The conditions as presently framed are ambiguous and open to confusion. On one view, they suggest a graduated program of approved limited community treatment, allowing for one overnight leave per week or, where appropriate, one continuous overnight leave per week. However, the evidence establishes that the intention of the treating team is that the respondent be granted one overnight leave per week and, in the event that that overnight leave is successful, one continuous overnight leave per week for up to two nights. This represents a total of three nights overnight leave per week.
Whilst I am satisfied such a graduated program of approved community treatment is appropriate in the circumstances, the conditions ought to be drafted so that they are clear to any person involved in the treating team, including those asked to stand in in the absence of a regular member of that team.
To ensure there is no confusion, conditions (e) and (f) of the approved limited community treatment should read:
“(e)an overnight absence one night per week;
(f)if such overnight absence is undertaken satisfactorily in the assessment of the treating psychiatrist, a continuous absence of two nights per week.”
Whilst those findings are sufficient to dispose of the appeal, the grounds of appeal raised the appropriateness of a Tribunal proceeding to determine a matter in the absence of any evidence from the treating psychiatrist or from family members whose residence will be accessed as part of any overnight leave.
Whether a Tribunal ought to hear from the treating psychiatrist, and from members of the family, will depend on the circumstances being considered by that Tribunal. For example, if a Tribunal is being asked to approve, for the first time, limited community treatment on conditions different to those previously considered by the Tribunal, it would generally be essential for the treating psychiatrist to attend and give evidence at any hearing. A change in approved limited community treatment may give rise to different risks to the patient, and others. As the Tribunal must consider, in approving limited community treatment, whether the risks are unacceptable in the circumstances, it would be prudent for the Tribunal to hear evidence from the treating psychiatrist rather than the registrar or another member of the treating team. However, if the Tribunal is merely being asked to confirm previously approved limited community treatment on the same conditions as before, there may be no need for the treating psychiatrist to give evidence at that hearing. In that instance, evidence from the registrar as a member of the treating team may suffice.

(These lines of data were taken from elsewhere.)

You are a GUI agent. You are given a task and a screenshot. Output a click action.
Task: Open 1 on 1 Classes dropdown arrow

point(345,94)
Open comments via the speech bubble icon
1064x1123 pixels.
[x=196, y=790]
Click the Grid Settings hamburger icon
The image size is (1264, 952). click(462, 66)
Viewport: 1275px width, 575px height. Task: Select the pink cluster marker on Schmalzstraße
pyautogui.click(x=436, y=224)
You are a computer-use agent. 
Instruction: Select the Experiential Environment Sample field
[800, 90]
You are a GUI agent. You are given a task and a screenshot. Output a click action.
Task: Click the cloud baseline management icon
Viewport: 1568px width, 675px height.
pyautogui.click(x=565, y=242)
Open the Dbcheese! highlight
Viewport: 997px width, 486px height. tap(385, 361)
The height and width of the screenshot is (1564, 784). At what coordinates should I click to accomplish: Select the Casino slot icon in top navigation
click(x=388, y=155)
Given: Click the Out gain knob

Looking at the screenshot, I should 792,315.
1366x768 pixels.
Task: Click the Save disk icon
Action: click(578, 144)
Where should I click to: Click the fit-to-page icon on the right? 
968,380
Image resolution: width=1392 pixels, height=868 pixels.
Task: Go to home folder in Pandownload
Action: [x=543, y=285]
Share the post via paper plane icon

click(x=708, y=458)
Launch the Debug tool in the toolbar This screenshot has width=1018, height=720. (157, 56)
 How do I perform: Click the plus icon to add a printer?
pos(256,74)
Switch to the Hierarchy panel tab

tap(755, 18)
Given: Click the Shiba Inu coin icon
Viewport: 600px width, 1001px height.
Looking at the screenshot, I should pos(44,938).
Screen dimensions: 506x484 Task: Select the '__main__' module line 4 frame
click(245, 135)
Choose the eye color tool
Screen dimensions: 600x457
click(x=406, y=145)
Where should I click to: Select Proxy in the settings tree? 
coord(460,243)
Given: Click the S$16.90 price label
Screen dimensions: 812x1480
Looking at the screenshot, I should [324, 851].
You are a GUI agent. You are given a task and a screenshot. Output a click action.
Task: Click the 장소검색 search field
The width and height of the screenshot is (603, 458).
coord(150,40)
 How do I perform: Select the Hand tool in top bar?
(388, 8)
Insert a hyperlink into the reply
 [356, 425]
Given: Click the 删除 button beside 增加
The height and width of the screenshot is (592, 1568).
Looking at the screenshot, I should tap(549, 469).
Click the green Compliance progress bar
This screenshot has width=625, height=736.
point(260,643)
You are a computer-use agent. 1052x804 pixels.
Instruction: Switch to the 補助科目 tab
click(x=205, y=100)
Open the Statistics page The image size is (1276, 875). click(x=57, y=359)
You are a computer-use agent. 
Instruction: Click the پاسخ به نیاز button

Similarly, it may not be necessary for a Tribunal to hear evidence from a family member in order to determine the acceptability or otherwise of any risk. Usually, the conditions of any approved limited community treatment would specifically require that that treatment only be accessed at the discretion of the treating psychiatrist. As such, it is appropriately a matter for the treating psychiatrist to discuss the form of any overnight leave with family members, including the appropriateness of the proposed residence. It would generally be impracticable for the Tribunal to be required to undertake that task. Further, it may significantly impact upon the relationship between that family member and the patient if the family member was required to give evidence before the Tribunal.
Ultimately, it is for the Tribunal to determine what evidence is required, having regard to its overriding requirement that it may not approve limited community treatment unless satisfied the patient does not present an unacceptable risk of harm to the patient or others.
Orders
1. The appeal is dismissed.
2. The decision of the Mental Health Review Tribunal dated 4 May 2012 is confirmed.